Seguindo a cronologia do comunicado, porém, entre o momento em que terá ocorrido a agressão ao grupo de que Giovani fazia parte e aquele em que é encontrado pela polícia parece ter mediado bastante tempo - tempo durante o qual, de acordo com o que é reportado das declarações dos amigos de Giovani, estes não saberiam onde ele estava. Estas informaç ões não são totalmente coincidentes com o que resulta da entrevista dada por estes jovens ao jornal Contacto: nesta, dizem que estiveram sempre com Giovani até que, num momento em que dois voltaram para trás para recuperar objetos perdidos no local da agressão e o terceiro ficou com ele, mas olhando noutra direção, este, que estava sentado na rua, desapareceu.

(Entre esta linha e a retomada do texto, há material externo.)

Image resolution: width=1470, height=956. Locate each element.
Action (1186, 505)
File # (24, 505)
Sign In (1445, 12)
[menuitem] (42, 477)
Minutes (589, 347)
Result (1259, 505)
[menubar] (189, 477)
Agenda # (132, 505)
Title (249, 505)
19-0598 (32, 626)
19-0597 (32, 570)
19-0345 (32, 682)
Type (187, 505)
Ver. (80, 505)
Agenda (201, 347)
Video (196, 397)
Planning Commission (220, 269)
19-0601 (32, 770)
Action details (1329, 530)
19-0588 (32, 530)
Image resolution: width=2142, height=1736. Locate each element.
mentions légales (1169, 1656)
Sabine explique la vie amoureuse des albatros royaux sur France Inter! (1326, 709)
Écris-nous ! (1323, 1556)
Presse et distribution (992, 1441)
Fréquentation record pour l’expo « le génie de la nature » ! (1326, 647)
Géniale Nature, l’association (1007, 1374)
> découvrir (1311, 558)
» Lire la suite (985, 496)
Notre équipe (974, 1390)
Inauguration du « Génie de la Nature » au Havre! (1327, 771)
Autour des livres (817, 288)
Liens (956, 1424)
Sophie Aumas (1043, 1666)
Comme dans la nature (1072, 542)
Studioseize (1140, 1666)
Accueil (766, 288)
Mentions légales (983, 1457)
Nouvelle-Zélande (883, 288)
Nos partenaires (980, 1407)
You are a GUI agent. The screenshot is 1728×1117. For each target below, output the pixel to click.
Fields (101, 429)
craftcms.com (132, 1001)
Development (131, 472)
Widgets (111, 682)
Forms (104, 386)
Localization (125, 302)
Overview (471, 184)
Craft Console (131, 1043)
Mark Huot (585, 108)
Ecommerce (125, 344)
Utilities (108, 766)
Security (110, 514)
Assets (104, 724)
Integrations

Só voltariam a encontrá-lo já inanimado e com a polícia.
Note-se também que o comunicado não diz que os amigos de Giovani relacionaram as pessoas com quem decorreu a altercação dentro do Lagoa Azul com o grupo que os atacou na rua.
O comunicado não esclarece se aos amigos de Giovani foi perguntado se pretendiam fazer queixa das agressões de que terão sido alvo ou ser transportados ao hospital - mas nem sequer se percebe em que circunstâncias e onde decorreu a conversa dos jovens com a polícia.
Recorde-se que no texto publicado pelo DN esta quarta-feira se elencavam várias dúvidas sobre o ocorrido em Bragança na madrugada de 21 de dezembro, nomeadamente se a PSP tinha sido informada, e por quem, da existência de agressões, e se, caso afirmativo, não teria procurado encontrar os agressores. Outra dúvida a esclarecer era se tinha sido feita alguma queixa relativa às agressões a Luís Giovani (como se constata, foi o Hospital de Bragança que fez a participação) e aos seus amigos.
Naturalmente, o DN tinha tentado esclarecer essas questões junto da Direção da PSP, mas a resposta foi de que nada podia ser dito sobre o caso; a única resposta obtida foi sobre a inexistência de queixas relativas a agressões a outras pessoas (ou seja, os jovens que acompanhavam Luís Giovani), informação que este comunicado não aborda.
No início da tarde desta sexta-feira, o DN questionou o MAI sobre esta situação e as dúvidas que se colocam sobre a conduta da PSP entre 21 e 31 de dezembro, quando o jovem morreu e a PJ tomou conta do caso. O comunicado da PSP surgiu algumas horas depois.
NOTA: texto atualizado às 00.50 de 11 de janeiro.